A workshop on 22/23 March 2022 at the German Broadcasting Archive in Frankfurt will be dedicated to the radio work of German-speaking authors from Eastern Europe who fled to Germany's four occupation zones after the end of the Second World War and became active in radio after their arrival. The Call for Papers encourages especially female junior researchers to participate with research topics. The deadline for submissions is 31 January 2022.
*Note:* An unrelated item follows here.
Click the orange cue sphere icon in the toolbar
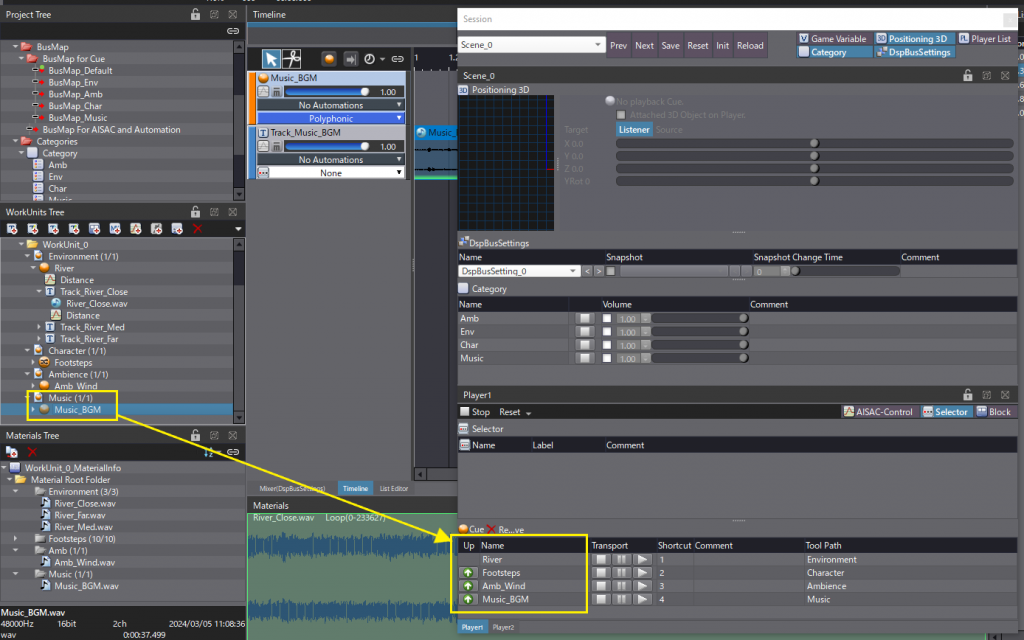The image size is (1024, 640). [x=329, y=60]
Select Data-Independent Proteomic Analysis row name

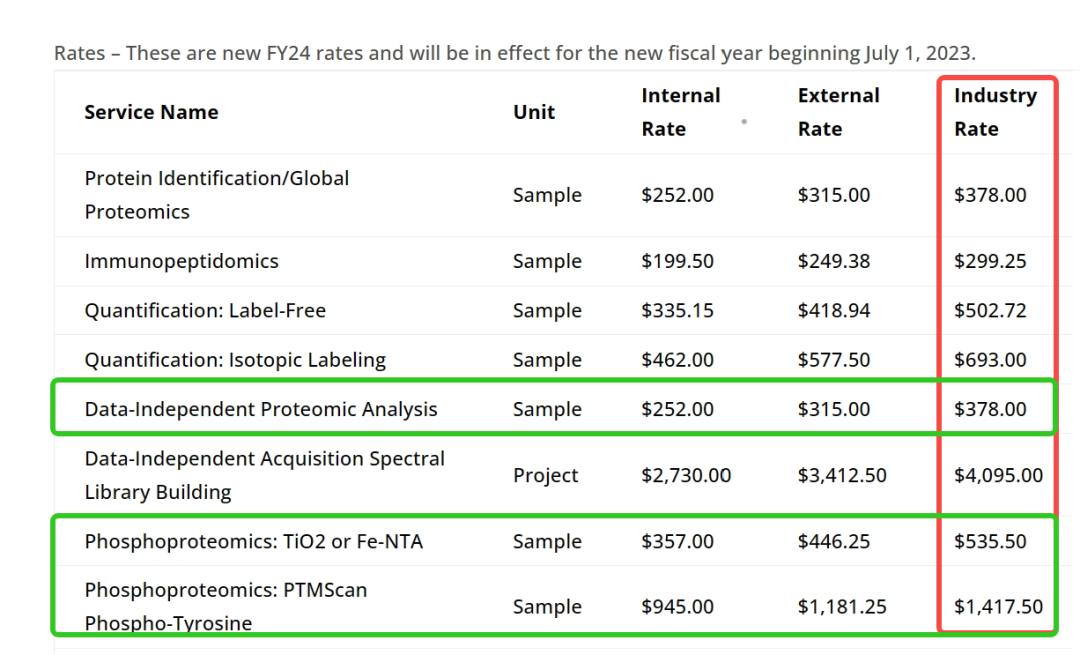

With the end of the Second World War, many German-speaking authors fled from Eastern Europe to the four occupation zones, from which the Federal Republic and the GDR emerged in 1949. With their literary and journalistic work, they reacted to the experiences of war and flight, of losing their homeland and starting out in a new environment. The work for the radio stations was of particular importance, as they very quickly became central places for the production and dissemination of literature and took on an important role in the newly emerging literary enterprises.
This radio literary and radio journalistic activity of authors "from the East" has been researched very little so far, even if there are exceptions, such as that of the Estonian-born radio playwright Fred von Hoerschelmann (1901-1976) or that of Friedrich Bischoff (1896-1976), who was born in Silesia. Bischoff was a writer and before 1933 the director of the Silesian Radio Hour in Wroclaw. After the war, he started a second broadcasting career at the Südwestfunk. He was the director of the radio station until 1965 and, together with the editors in Baden-Baden, had a lasting influence on the programme.
Another example illustrates the winding paths that were sometimes taken. For example, Dr. Vilém Fuchs (1933-1990), who grew up in Prague in a German-speaking Jewish family, first worked as editor-in-chief of the radio programmes in German on Radio Prague until 1965, before becoming head of the culture and society department at Radio Bremen in 1971. Finally, many writers of the so-called "young generation" came into touch with the radio for the first time after 1945. As in the case of Siegfried Lenz, who was born in East Prussia, this could lead to a lifelong media career.
The workshop will explore these connections between literature and the media, authors from Eastern Europe and the role of broadcasting after the end of the Second World War in the Federal Republic and the GDR.
The archives of the ARD state broadcasting corporations and the German Broadcasting Archives (DRA) have radio recordings of German-speaking authors from Eastern Europe who had to build a new existence "in the West" after the Second World War. These voices in the radio of the first post-war decades in the Federal Republic and the GDR are to be rediscovered and the contexts of the recordings are to be researched.
For this purpose, the workshop will introduce young scholars from the fields of literature and media studies interested in the topic to archival staff from broadcasting companies and the DRA at the German Broadcasting Archive in Frankfurt/Main. Participants will have the opportunity to present and discuss outlines of research interests and planned projects. They will also have the chance to look at existing archive holdings.
The workshop also intends to initiate research at the intersection of broadcasting and literary history, programme history and contemporary history. Students will have the opportunity to contribute their own questions from this thematic field in connection with a planned research project of the organisers and to work on these in the context of a dissertation and/or a post-doctoral project. A corresponding proposal can be developed and submitted in cooperation with the selected young researchers.
The Call for Papers is aimed at Master's graduates who wish to do a doctorate, doctoral students and post-docs. They are invited to present current work or project ideas on the above-mentioned subject area and the related questions. Based on the submissions received, the archivists are asked to present a small selection of suitable document examples from their respective archives related to the proposed topics.